Millions of women and girls in poorer nations could be put at risk of unsafe abortion, domestic violence or teen pregnancy, experts say. UNFPA said the 150 million pounds (US$190.8 million) that Britain cut from the agency’s programmes in 2021 and 2022 could have prevented 47 million unintended pregnancies, 813,000 maternal and child deaths and 14.4 million unsafe abortions.
Aid cuts could put more women and girls at risk of domestic violence, unsafe abortions and dropping out of school as rich nations’ spending to fight gender inequality stagnates for the first time in a decade, charities and policy experts say.
Countries such as Britain, the Netherlands and Japan pledged less money to tackle gender violence in 2020/21, and committed a smaller share of total aid to gender equality programmes for the first time since 2010, a new report by the Organisation for Economic Co-operation and Development (OECD) shows.
As major donors such as Sweden and Germany reassess their aid spending, campaigners are warning of the potential consequences. “When gender equality funding is reduced, there are real-life implications on the provision of health services, particularly, sexual and reproductive health,which will very likely affect women and girls in some of the poorest countries around the world,” said Foteini Papagioti, senior policy advisor at the US-based International Center for Research on Women.
According to the OECD report, the share of total overseas development aid dedicated to gender equality-related programmes slipped to 44% in 2020/21 from 44.5% in 2018/19 after 10 consecutive years of growth.
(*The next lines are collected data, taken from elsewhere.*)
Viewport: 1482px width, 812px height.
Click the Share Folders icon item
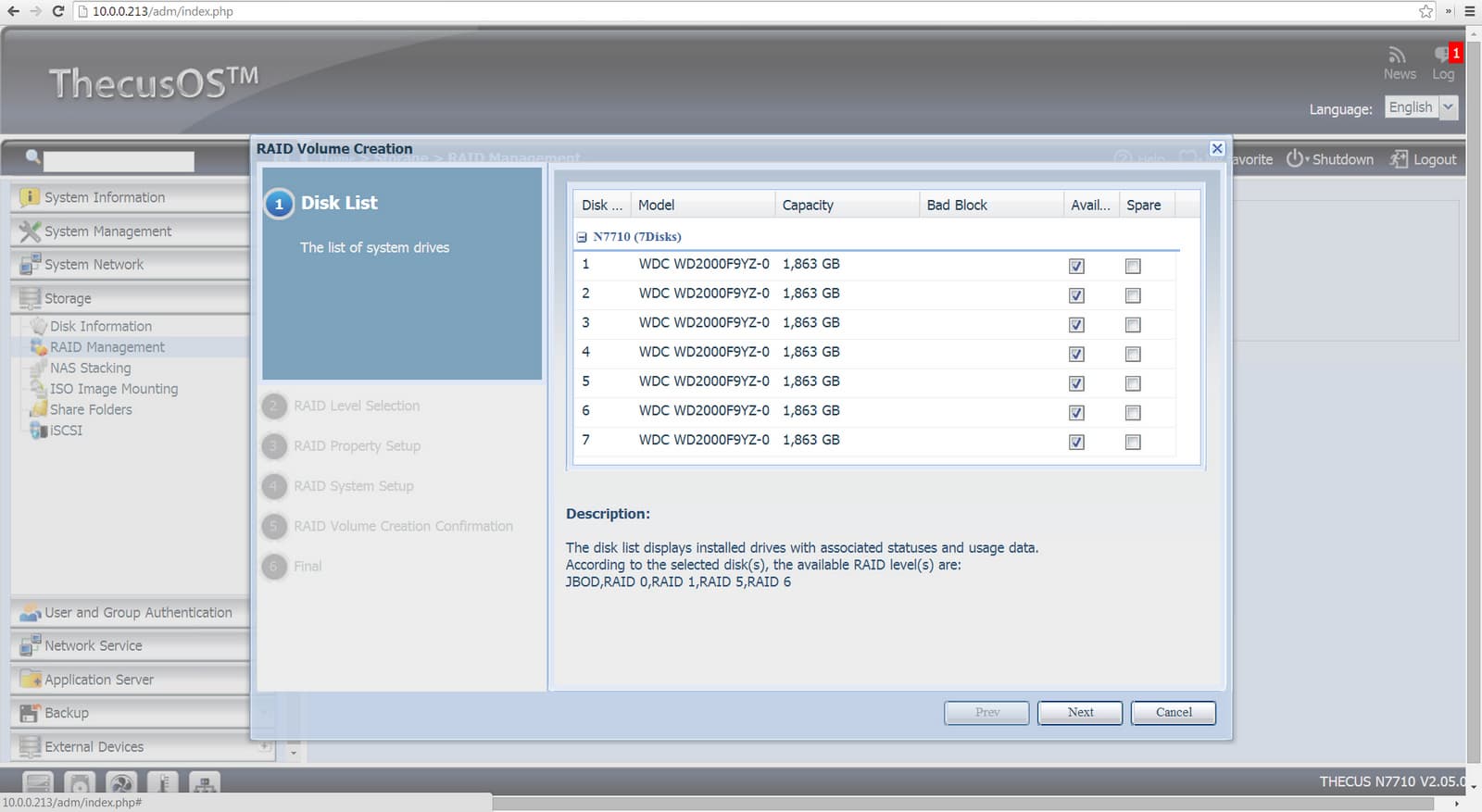(x=38, y=409)
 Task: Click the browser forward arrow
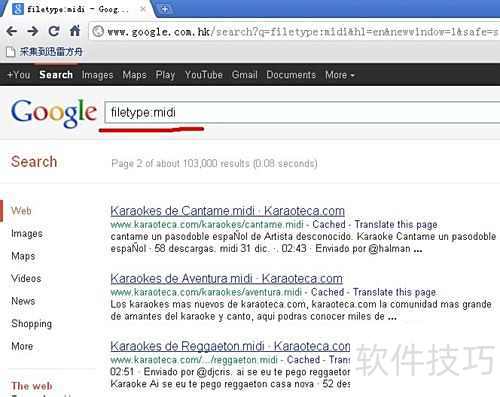click(x=33, y=31)
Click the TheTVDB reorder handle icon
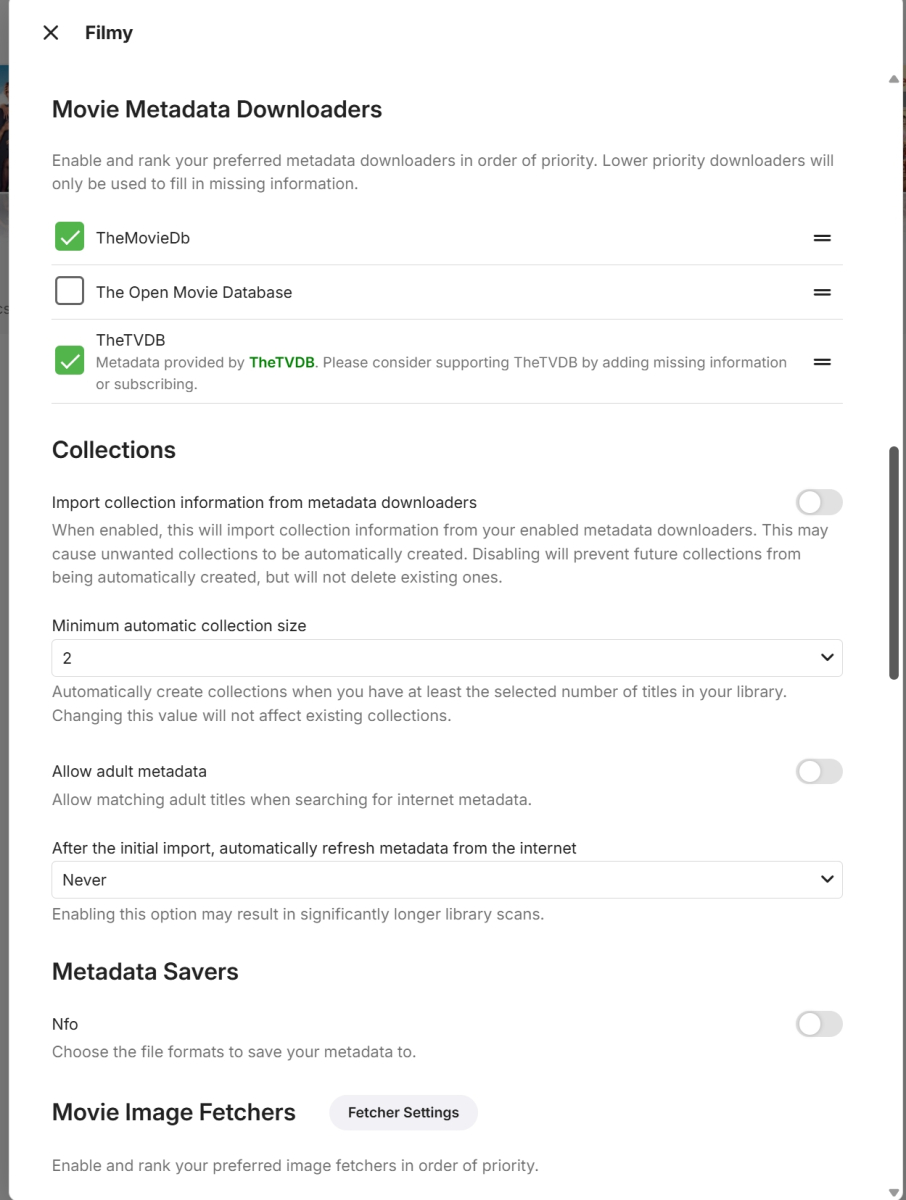 pos(822,362)
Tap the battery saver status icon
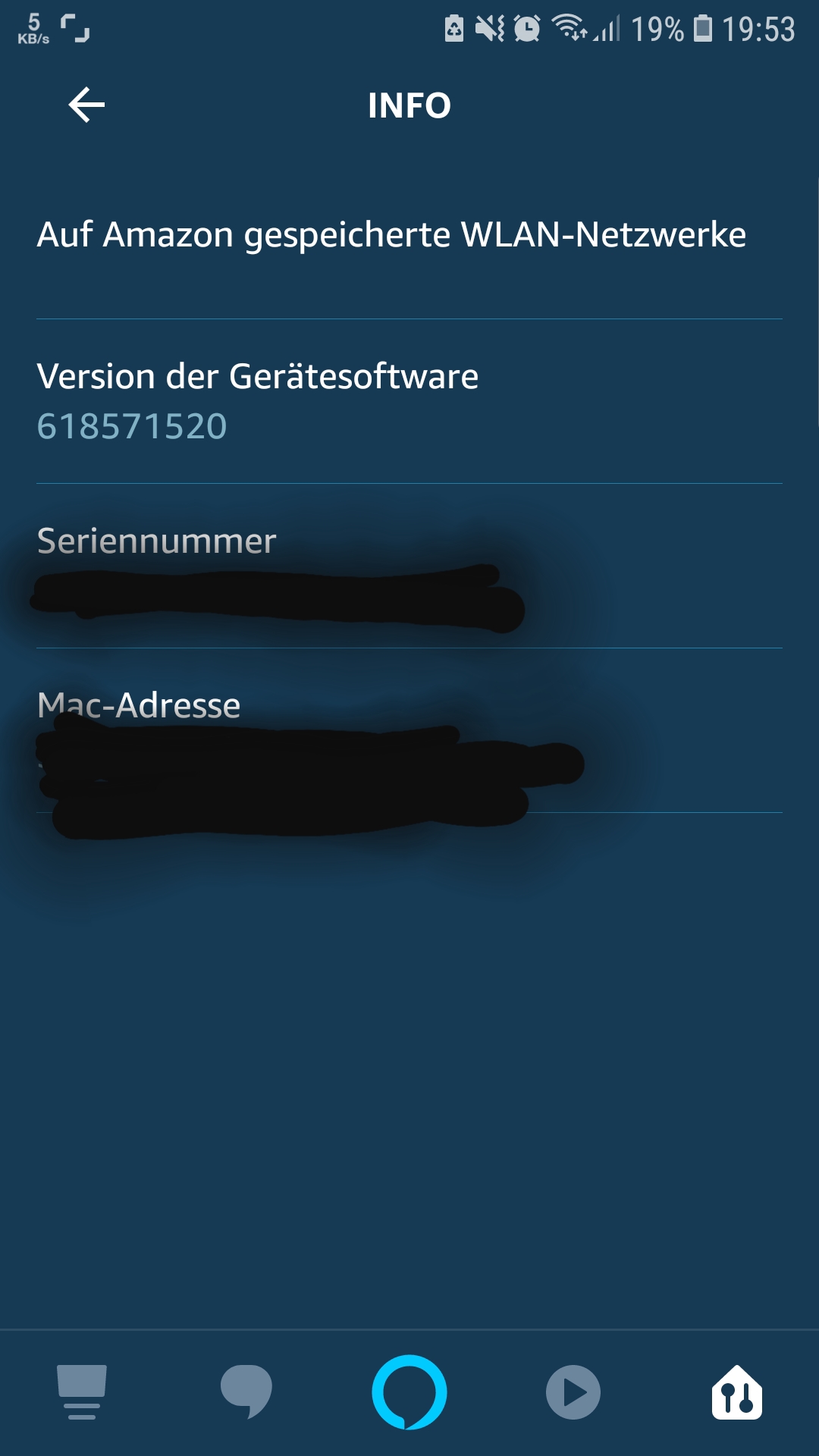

And in 2020/21, rich nations including Canada, Norway and Germany committed less money to tackle gender violence, pledging US$458 million compared with US$531 million in 2018/19, the data showed.
Papagioti warned that the downward trend was likely to continue for the next two or three years given that several countries, including Britain, have decreased their foreign aid budgets due (they claim) to fallout from the Covid-19 pandemic and the Ukraine war, said Lyric Thompson, founder of the Feminist Foreign Policy Collaborative.
Sweden, which spent 57.4 billion Swedish crowns (US$5.25 billion) on overseas aid in 2022, said in February it would allocate an annual aid budget of 56 billion crowns until 2025. Germany, which is the world’s second-biggest donor after the United States, is also considering reductions to its overseas humanitarian budget.
The potential cutbacks from major donors came after Britain reduced its overseas aid in 2020 to 0.5 per cent gross national income (GNI) – down from the UN target of 0.7 per cent of GNI – in order they claimed to free up cash for domestic spending during the pandemic. [But in fact domestic spending was also cut!] An official assessment published by UK lawmakers earlier this month found that thousands of women and girls – from Afghanistan, Yemen and across Africa – would not receive critical healthcare, education and access to safe abortions as a result of the cuts.
Monica Ferro, head of the UK office of UNFPA acknowledged the budget challenges facing donor governments but said funding for gender equality programmes was “life-saving”. “This is why we have to keep on highlighting the needs of women and girls – their needs are intensified by these crises,” Ferro said.
UNFPA said the 150 million pounds (US$190.8 million) that Britain cut from the agency’s programmes in 2021/22 could have prevented 47 million unintended pregnancies, 813,000 maternal and child deaths and 14.4 million unsafe abortions. Britain is the agency’s fourth-largest donor and the leading funder of the UNFPA Supplies Partnership, the world’s largest provider of donated contraceptives, the group said. The International Planned Parenthood Federation said in an email that Britain had cut its funding by 50% this year, an amount equivalent to more than £10 million UK pounds.